- **Work instructions**
Quote the records that follow in full, leaving the pictures out.

________

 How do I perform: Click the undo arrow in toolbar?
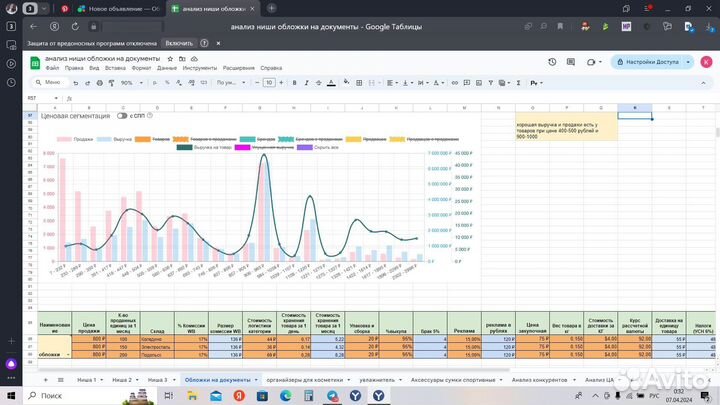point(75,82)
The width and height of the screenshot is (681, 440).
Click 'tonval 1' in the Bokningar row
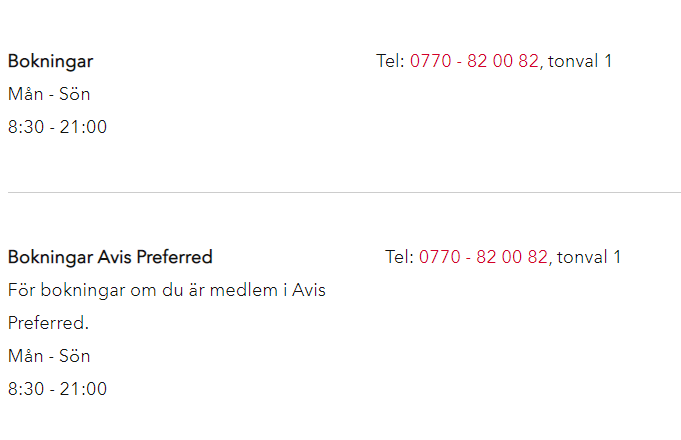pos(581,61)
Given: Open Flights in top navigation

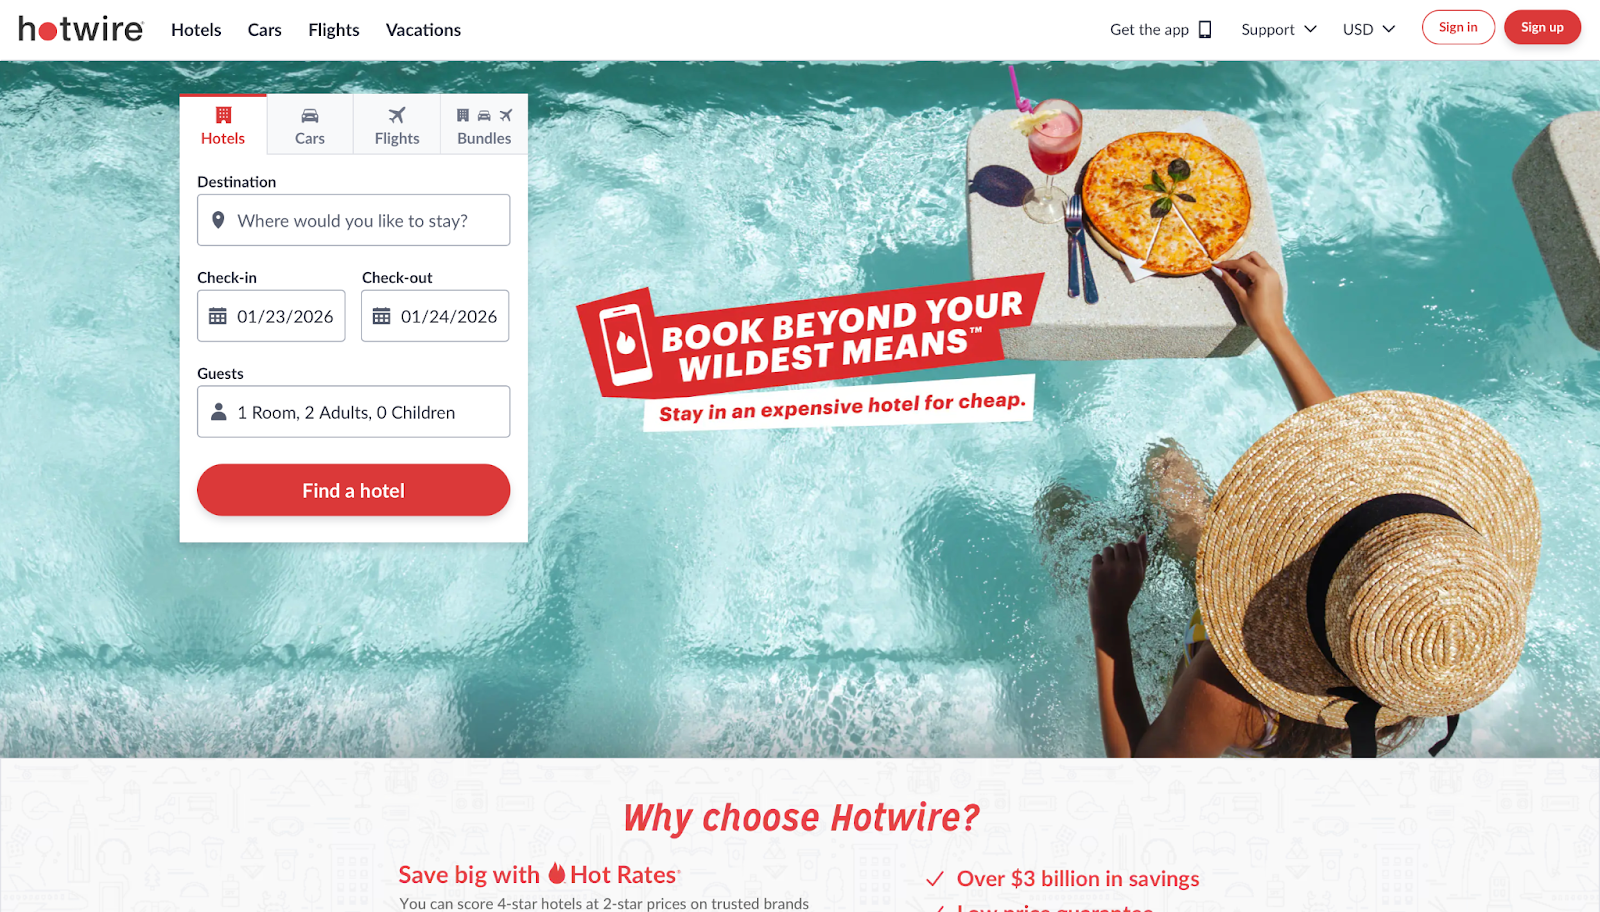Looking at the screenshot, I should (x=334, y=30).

________

- **Finished exercise**
 How do I perform: Click the undo arrow in toolbar?
point(75,82)
The width and height of the screenshot is (681, 440).
Click 'tonval 1' in the Bokningar row
pos(581,61)
Given: Open Flights in top navigation

Looking at the screenshot, I should (x=334, y=30).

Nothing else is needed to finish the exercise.